I don't think the second -- two individuals correctly identifying something as both diegetic and not -- can be ruled out for TTRPG. Roughly
  1. Given X is diegetic if players can pretend their characters know that X
  2. And to pretend in play requires players to willingly entertain beliefs... to voluntarily imagine X, in other words
  3. Where the voluntary imagining is done in accord with principles and rules put in force for oneself, so that things in discord with those principles and rules will not be imagined... not entertained or pretended to be true
  4. And there are differences between players in willingness to put some given principles and rules in force for themselves
  5. So that there are differences in their willingness to entertain certain beliefs... those players may differ in their willingness to imagine X, in other words
  6. It is entirely possible that some player A will have a willingness to pretend their characters know X, so that X is diegetic for player A, whilst player B does not share that willingness, so that X is not diegetic for player B
Such differences in willingness as I describe have been abundantly testified to in this very thread! Importantly, I do not think it does any harm to the concept of what is diegetic in TTRPG that there should be such differences. It seems inevitable for a form of narrative whose medium is the imagination.

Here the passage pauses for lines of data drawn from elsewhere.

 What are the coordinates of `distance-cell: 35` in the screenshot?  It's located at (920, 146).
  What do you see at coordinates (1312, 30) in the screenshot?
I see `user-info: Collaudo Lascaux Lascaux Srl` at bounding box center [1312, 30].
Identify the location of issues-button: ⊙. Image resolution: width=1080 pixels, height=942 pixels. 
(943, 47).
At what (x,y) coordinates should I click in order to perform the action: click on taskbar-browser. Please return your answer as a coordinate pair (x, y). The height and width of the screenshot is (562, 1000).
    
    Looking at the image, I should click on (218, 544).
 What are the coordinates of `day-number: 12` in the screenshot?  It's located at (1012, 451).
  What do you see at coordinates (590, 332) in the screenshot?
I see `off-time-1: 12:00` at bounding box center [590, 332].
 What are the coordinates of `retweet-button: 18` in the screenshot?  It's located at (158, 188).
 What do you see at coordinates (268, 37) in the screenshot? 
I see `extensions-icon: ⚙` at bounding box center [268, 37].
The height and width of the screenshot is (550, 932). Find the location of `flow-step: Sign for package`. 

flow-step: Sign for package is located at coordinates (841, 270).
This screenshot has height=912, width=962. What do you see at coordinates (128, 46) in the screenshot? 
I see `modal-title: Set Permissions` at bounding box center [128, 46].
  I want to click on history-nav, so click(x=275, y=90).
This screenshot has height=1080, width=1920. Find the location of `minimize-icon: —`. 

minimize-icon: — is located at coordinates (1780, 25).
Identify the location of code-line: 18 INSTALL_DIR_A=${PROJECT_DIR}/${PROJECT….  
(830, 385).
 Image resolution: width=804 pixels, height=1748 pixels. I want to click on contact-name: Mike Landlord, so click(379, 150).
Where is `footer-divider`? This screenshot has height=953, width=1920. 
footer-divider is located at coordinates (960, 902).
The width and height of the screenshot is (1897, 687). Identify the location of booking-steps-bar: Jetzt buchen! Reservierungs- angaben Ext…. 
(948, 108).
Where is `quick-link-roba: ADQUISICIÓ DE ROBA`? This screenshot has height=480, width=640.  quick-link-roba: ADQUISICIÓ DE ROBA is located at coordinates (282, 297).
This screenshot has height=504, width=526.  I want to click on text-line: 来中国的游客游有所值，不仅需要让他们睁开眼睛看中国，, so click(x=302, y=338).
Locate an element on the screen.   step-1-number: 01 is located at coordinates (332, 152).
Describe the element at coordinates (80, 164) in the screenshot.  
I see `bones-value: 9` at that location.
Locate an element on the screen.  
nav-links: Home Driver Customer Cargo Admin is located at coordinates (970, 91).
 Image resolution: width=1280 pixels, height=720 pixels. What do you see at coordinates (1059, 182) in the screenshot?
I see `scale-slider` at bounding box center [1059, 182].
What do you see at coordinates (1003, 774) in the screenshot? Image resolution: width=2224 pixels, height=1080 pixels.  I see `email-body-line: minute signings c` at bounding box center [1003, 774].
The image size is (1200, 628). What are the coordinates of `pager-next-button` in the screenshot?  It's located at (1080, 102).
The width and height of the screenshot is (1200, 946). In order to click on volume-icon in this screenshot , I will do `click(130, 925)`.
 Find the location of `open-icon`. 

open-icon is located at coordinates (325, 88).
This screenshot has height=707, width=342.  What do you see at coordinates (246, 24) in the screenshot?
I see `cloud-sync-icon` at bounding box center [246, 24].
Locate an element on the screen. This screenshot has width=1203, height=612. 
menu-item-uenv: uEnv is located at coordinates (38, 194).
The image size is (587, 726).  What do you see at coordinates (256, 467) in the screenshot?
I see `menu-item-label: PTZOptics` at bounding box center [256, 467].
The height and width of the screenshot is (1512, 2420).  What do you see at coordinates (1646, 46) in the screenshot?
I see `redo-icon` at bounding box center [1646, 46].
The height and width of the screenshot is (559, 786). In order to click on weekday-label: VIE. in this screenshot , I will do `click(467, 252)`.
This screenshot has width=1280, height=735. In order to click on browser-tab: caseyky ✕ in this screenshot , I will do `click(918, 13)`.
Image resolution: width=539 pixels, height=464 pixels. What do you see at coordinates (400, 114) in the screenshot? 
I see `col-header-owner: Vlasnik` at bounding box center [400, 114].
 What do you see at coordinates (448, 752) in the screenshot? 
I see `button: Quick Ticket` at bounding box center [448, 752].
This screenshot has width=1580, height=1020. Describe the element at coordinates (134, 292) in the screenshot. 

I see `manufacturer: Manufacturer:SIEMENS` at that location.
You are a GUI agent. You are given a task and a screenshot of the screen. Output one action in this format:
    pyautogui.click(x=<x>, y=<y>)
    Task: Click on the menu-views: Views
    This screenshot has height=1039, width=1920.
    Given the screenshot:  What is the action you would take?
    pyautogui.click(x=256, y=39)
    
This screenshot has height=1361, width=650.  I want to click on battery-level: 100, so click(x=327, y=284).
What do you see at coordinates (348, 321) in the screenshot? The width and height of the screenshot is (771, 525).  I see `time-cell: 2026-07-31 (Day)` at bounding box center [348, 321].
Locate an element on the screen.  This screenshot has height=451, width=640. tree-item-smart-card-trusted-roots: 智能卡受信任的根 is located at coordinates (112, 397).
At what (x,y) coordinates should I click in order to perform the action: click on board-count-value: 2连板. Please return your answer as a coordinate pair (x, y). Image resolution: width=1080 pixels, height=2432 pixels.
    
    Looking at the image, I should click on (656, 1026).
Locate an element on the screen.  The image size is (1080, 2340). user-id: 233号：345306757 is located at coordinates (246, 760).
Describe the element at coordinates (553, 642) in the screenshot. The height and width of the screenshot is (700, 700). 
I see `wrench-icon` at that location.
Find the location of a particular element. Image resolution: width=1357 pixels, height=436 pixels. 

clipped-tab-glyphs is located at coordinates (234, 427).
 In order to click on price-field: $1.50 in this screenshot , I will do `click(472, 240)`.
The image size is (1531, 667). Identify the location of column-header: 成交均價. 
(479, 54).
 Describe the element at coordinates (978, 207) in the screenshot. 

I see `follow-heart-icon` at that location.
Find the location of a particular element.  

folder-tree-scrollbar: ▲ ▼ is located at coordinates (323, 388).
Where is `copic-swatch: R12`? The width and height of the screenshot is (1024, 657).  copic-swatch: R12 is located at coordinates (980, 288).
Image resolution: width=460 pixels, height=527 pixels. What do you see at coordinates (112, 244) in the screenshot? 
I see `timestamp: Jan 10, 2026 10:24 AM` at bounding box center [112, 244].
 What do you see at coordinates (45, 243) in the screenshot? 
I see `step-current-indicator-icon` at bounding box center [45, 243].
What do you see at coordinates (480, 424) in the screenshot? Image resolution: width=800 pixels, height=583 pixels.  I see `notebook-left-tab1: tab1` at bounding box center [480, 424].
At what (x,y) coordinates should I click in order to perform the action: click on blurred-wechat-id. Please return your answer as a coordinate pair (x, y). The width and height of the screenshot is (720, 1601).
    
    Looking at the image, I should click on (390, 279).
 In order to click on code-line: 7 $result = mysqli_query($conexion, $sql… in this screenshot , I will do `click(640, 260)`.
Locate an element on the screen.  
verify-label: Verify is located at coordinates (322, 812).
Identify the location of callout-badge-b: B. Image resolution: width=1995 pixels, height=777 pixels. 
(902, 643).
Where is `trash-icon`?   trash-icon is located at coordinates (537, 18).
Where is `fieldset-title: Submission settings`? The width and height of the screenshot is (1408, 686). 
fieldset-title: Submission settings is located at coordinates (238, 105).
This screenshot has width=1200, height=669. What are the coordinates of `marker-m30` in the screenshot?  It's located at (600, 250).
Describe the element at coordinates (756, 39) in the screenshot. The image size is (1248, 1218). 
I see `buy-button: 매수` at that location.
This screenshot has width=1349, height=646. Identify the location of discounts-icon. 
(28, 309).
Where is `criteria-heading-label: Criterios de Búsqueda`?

Unlike the shared experience of watching a film and hearing music in the auditorium, some players could refuse to imagine that music. It can scarcely be described as diegetic -- it would not even exist! -- in the world they are imagining.
I think the premise I am stumbling upon is number 4.

I would think I have heard somewhere (the proposal that) that willingness to put certain common principles and rules in force for oneself is more or less the definition of entering a game. That is if there is a difference here, the players has essentially failed to properly initiate a game.

Edt: Less controversaly they could be said to be playing essentially different games, maybe not even recognising so themselves. Similar to how players can seemingly perfectly well play a board game together until it is discovered they assume different rules for some edge case.
 

This is how you get Rolemaster. You don't want that.



You need the Misstepmaster supplement, then you can roll on the Manoeuvre on Loose Ground Debris chart IV to determine the exact method of slippage. It will take a lot of time, it will be very specific, and quite possibly not make any sense in the context, but at least we have an answer and no one has to strain their poor brains with any thinking, or worse, have the evil GM to make any sort of decisions!
What's wrong with Rolemaster? From what I've heard it sounds great.